Pay for Delay: U.S. Says Drugmakers Block Cheaper Generic Rivals
The Federal Trade Commission has found an "unprecedented" 60% jump in drug industry "pay for delay" deals that stall consumers' access to cheaper generic drugs, hurting consumers' and taxpayers' wallets.
The report could lay the groundwork for even more antitrust, anti-monopoly actions the government has increasingly been bringing against Big Pharma.
Drug companies “struck an unprecedented number of deals” in fiscal 2010, where drug makers of brand name pharmaceuticals paid “potential generic rivals and generic companies to defer the introduction of lower-cost medicines for American consumers, the FTC said in a statement.
The FTC adds in its statement that its review “found that the number of these deals skyrocketed more than 60%, from 19 in FY [fiscal] 2009 to 31 in FY 2010.
The deals spanned 22 brand-name drug products with total annual U.S. sales of roughly $9.3 billion.
This hurts consumers and senior citizens in Medicare. Under a deal struck by the Administration with the drug industry in health reform, Medicare is prohibited from negotiating lower drug prices in Medicare Part D.
President Barack Obama recently noted in a speech however that his Administration will seek to “cut spending on prescription drugs by using Medicare's purchasing power to drive greater efficiency and speed generic brands of medicine onto the market.” That had the drug industry crying foul, that the President had backtracked on its health-reform deal. (EMac Bottom Line, April 21: “Drug Industry: President Reneges on Health-Reform Deal.”)

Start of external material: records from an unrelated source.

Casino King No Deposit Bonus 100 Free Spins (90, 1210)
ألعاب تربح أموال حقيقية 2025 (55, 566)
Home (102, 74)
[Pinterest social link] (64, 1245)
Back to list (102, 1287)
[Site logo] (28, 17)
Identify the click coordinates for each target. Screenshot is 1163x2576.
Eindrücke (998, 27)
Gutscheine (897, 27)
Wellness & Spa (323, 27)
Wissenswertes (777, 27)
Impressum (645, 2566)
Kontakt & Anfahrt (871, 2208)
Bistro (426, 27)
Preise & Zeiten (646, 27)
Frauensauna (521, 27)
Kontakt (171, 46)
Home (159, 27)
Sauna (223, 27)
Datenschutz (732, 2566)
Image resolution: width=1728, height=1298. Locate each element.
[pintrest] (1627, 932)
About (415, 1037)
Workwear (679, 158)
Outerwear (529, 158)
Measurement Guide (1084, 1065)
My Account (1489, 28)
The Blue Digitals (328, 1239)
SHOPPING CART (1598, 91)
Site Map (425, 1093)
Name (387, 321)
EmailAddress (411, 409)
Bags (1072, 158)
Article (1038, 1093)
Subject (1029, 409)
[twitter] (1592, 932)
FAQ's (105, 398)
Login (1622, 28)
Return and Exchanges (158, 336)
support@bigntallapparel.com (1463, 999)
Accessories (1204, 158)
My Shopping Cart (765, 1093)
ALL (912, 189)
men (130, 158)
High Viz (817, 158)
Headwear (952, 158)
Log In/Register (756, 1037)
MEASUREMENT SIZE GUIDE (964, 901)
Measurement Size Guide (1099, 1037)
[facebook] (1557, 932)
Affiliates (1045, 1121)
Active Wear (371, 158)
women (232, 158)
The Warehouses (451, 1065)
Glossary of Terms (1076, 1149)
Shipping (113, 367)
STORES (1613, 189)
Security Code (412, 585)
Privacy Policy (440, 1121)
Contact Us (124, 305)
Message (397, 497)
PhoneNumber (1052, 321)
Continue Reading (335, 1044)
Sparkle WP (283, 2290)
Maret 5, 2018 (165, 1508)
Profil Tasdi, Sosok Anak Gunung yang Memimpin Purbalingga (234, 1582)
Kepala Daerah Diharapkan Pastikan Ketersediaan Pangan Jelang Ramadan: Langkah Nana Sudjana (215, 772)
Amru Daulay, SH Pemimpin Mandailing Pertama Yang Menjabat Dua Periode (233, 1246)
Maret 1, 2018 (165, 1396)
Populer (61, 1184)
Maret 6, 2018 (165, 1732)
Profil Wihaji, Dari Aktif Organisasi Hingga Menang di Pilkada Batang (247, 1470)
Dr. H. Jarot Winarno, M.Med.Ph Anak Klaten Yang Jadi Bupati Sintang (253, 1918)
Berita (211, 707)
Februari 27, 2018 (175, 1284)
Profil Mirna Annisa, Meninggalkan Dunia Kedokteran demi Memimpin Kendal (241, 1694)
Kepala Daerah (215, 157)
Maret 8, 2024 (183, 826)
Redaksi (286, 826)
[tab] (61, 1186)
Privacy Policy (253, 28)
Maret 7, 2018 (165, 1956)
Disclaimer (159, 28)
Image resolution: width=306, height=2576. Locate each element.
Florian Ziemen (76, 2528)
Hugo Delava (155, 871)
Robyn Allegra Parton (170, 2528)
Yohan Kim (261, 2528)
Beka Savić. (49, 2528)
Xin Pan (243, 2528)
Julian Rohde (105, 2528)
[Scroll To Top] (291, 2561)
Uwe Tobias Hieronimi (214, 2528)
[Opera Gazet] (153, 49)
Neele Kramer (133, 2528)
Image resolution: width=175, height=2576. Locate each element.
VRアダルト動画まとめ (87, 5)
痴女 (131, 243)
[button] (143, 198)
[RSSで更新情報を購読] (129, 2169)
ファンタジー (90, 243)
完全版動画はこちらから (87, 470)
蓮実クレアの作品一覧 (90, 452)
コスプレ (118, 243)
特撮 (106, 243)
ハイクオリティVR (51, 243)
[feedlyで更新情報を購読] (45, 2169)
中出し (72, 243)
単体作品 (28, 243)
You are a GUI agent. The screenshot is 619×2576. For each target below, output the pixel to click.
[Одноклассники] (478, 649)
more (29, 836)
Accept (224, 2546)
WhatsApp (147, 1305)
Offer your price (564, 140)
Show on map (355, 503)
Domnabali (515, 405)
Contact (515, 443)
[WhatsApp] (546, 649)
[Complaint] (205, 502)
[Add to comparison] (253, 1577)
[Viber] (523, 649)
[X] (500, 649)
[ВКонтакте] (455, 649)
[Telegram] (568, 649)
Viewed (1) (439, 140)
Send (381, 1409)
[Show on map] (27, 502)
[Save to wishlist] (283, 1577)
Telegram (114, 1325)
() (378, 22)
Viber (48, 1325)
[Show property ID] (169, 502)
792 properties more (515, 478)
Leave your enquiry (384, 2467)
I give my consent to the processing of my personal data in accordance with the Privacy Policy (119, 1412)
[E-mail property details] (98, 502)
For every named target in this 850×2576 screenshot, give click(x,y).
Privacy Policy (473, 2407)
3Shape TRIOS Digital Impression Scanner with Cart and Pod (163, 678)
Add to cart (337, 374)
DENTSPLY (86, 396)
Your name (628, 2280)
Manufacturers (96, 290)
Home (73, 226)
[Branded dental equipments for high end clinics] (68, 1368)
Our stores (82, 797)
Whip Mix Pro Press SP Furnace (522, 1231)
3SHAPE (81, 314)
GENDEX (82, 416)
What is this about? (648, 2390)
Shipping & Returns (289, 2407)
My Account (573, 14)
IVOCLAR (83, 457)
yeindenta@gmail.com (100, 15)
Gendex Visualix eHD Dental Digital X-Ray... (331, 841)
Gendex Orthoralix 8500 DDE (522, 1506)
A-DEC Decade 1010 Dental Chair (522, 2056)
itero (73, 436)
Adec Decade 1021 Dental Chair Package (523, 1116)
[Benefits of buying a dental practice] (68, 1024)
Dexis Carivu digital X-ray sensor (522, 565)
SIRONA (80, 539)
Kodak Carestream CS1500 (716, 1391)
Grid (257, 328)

Joseph Paduda, a principal at Health Strategy Associates, says Medicare would save about $20 billion a year if it was allowed to negotiate lower drug prices.
Companies like Merck, & Co. have paid generic drug rivals to settle their patent challenges, in exchange for agreements that delay the introduction of lower-cost drugs. The FTC staff study found that such moves can delay a new generic drug “by 17 months longer on average than those that do not include a payment.”
“Collusive deals to keep generics off the market are already costing consumers and taxpayers $3.5 billion a year in higher drug prices,” said FTC Chairman Jon Leibowitz in a statement. “The increasing number of these deals is a win-win proposition for the pharmaceutical industry, but a lose-lose for everyone else.”
The FTC says though that generic drugs typically are “at least 20% to 30% less than the name-brand drugs, and in some cases are up to 90% cheaper.”
The FTC also says in its statement that it has increasingly challenged these pay to delay deals in court on the grounds that they are anticompetitive and violate U.S. antitrust laws.
The FTC staff report says that patent settlements filed with the FTC and the Department of Justice last year totaled 113. Of those, 31 settlements contained a payment to a generic manufacturer and also restricted the generic’s ability to market its product, the FTC says.
Notably hurt here are Medicare and Medicaid. In health reform, the Administration reportedly agreed to not allow the reimportation of cheaper generic drugs from Canada and elsewhere, and to not use the massive purchasing power of Medicare to negotiate cheaper drug prices via its Part D program.
The Administration did so in order to get the drug industry to endorse health reform and to pony up an estimated $80 billion in cost savings over a decade. Certain states do negotiates with drug companies to get cheaper drug prices in Medicaid programs.
Joseph Paduda, a principal at Health Strategy Associates, says Medicare should be able to negotiate lower drug prices, to protect taxpayers and consumers, and cut the deficit.Paduda notes however that “Medicare is prohibited from negotiating with pharma due to legislation passed in 2003, the “Medicare Modernization Act.”
Instead, Medicare has to pay pharmacy benefit managers like Express Scripts, CVS Caremark or Medco to act as intermediaries to negotiate lower drug prices with pharmaceuticals on behalf of seniors and taxpayers.
Moreover, Paduda notes that the government is “prohibited from basing reimbursement on effectiveness of a drug or device - thus taxpayers have to fund drugs or devices that are only 1% effective.”
And the Veterans Administration is the only federal entity that is allowed under the law to negotiate drug prices, either the minimum 24% discount off the non-federal average manufacturer price or the "best price" the manufacturer will give, whichever is lower.
Paduda cites a 2006 Congressional report, which showed that under the new Medicare plan, “prices for 10 commonly prescribed drugs were 80% higher than those negotiated by the Veterans Department, 60% above that paid by Canadian consumers and still 3% higher than volume pharmacies such as Costco and Drugstore.com."